Example: Generic Document Extraction
This example demonstrates a powerful and generic pipeline for extracting content from complex PDF documents. It can handle documents that contain both text and images, and it merges the extracted content into a single, coherent output.
Get the code
➡️ View on GitHub: examples/extract_generic.py
The Pipeline Explained
The power_extractor
pipeline is at the heart of this example. After its execution, a custom function merge_markdown_and_images
is used to combine the text (converted to Markdown) and the images from all pages.
async def extract_generic(pdf_url: str) -> TextAndImagesContent:
working_memory = WorkingMemoryFactory.make_from_pdf(
pdf_url=pdf_url,
concept_str="PDF",
name="pdf",
)
pipe_output, _ = await execute_pipeline(
pipe_code="power_extractor",
working_memory=working_memory,
)
working_memory = pipe_output.working_memory
markdown_and_images: TextAndImagesContent = merge_markdown_and_images(working_memory)
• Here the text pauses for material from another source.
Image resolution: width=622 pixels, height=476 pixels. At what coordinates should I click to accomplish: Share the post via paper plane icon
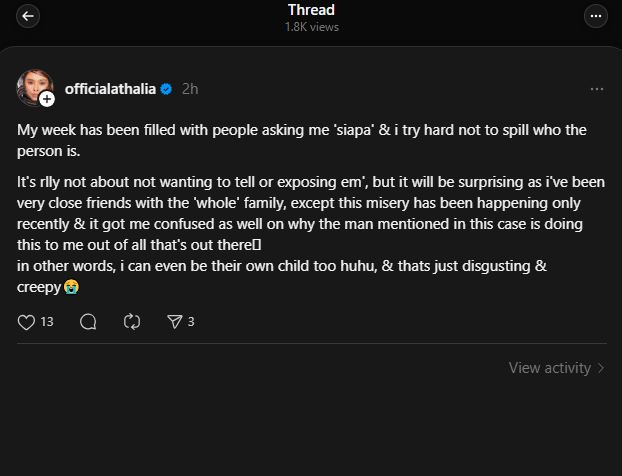coord(173,322)
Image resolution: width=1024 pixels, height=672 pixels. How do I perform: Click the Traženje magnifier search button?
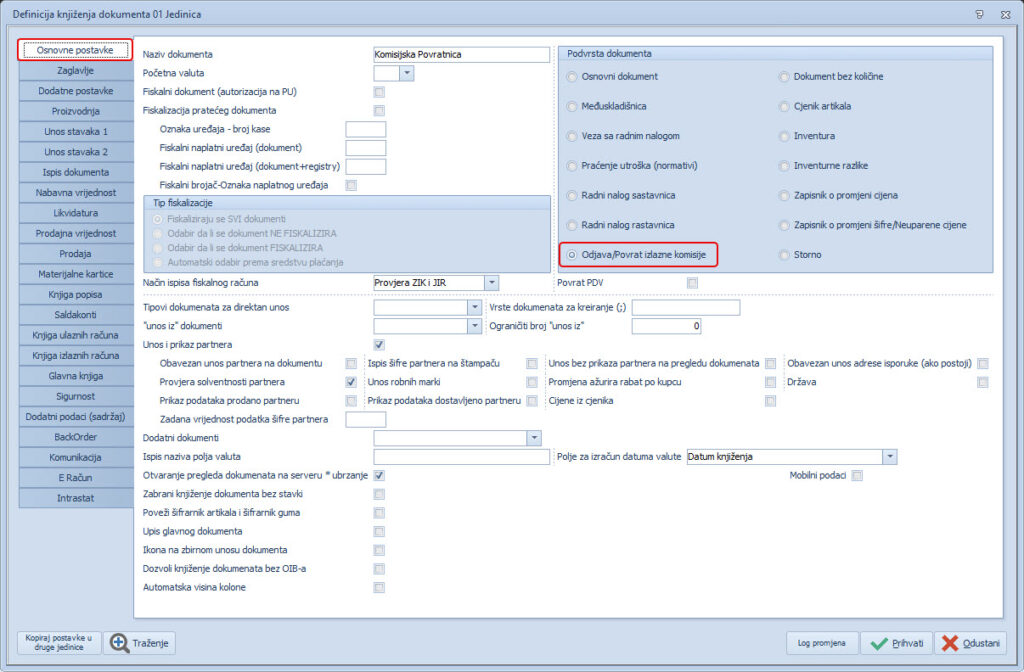[141, 643]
return markdown_and_images
The merge_markdown_and_images
function is a great example of how you can add your own Python code to a Pipelex workflow to perform custom processing.
def merge_markdown_and_images(working_memory: WorkingMemory) -> TextAndImagesContent:
# Pages extracted from the PDF by PipeOCR
page_contents_list = working_memory.get_stuff_as_list(item_type=PageContent, name="page_contents")
# Markdown text extracted from the Pages by PipeLLM
page_markdown_list = working_memory.get_stuff_as_list(item_type=TextContent, name="markdowns")
# ... (check for length equality)
# Concatenate the markdown text
concatenated_markdown_text: str = "\\n".join([page_markdown.text for page_markdown in page_markdown_list.items])
# Aggregate the images from the page contents
image_contents: List[ImageContent] = []
for page_content in page_contents_list.items:
if page_content.text_and_images.images:
image_contents.extend(page_content.text_and_images.images)
return TextAndImagesContent(
text=TextContent(text=concatenated_markdown_text),
images=image_contents,
)
This example shows the flexibility of Pipelex in handling complex, multi-modal documents and allowing for custom logic.